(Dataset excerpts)
····················

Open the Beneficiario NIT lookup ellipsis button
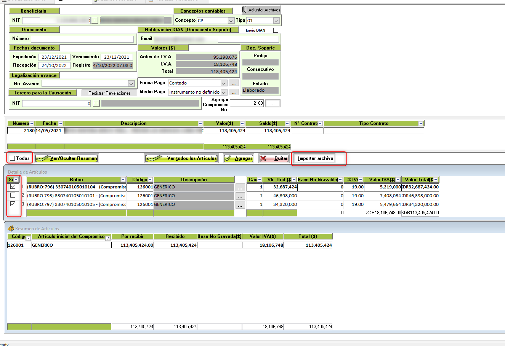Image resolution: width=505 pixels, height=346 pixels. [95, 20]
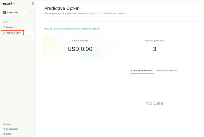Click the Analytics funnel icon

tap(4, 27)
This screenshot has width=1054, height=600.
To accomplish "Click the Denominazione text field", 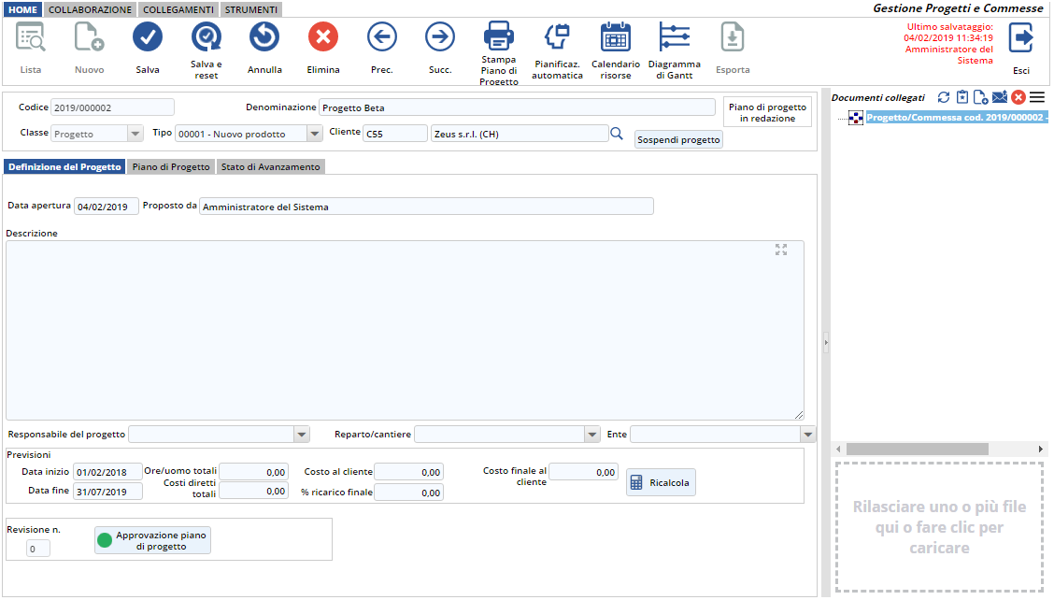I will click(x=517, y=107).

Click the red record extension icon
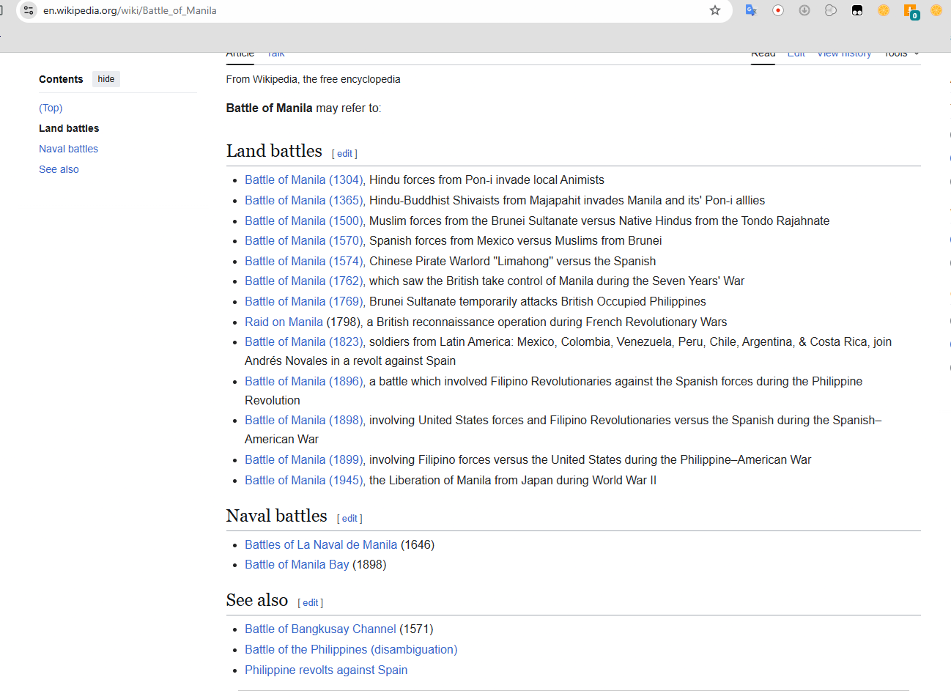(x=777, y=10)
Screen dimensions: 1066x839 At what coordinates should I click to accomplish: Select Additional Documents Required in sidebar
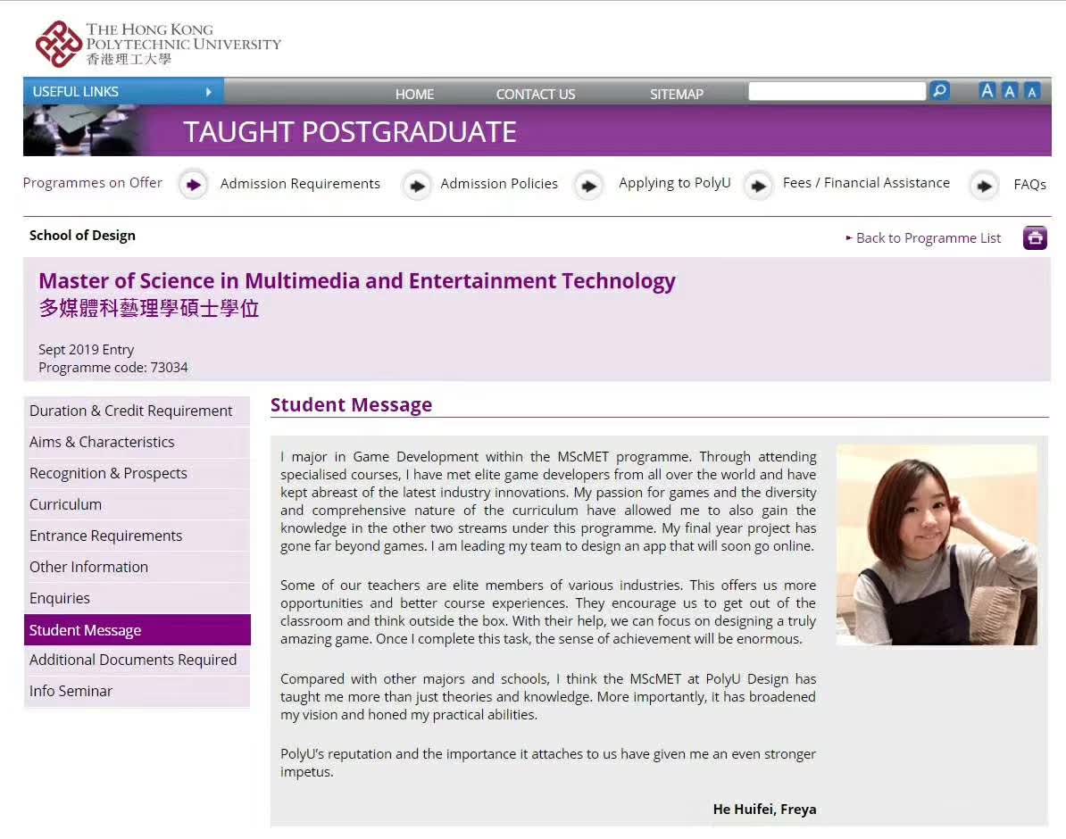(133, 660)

····················

EXERCISE AIM: Repeat exactly and only the lines from the one holding "Click the red record extension icon" through the final line of the entries; no pictures.

THE COMPLETED TASK:
Click the red record extension icon
(x=777, y=10)
Screen dimensions: 1066x839 At what coordinates should I click to accomplish: Select Additional Documents Required in sidebar
(133, 660)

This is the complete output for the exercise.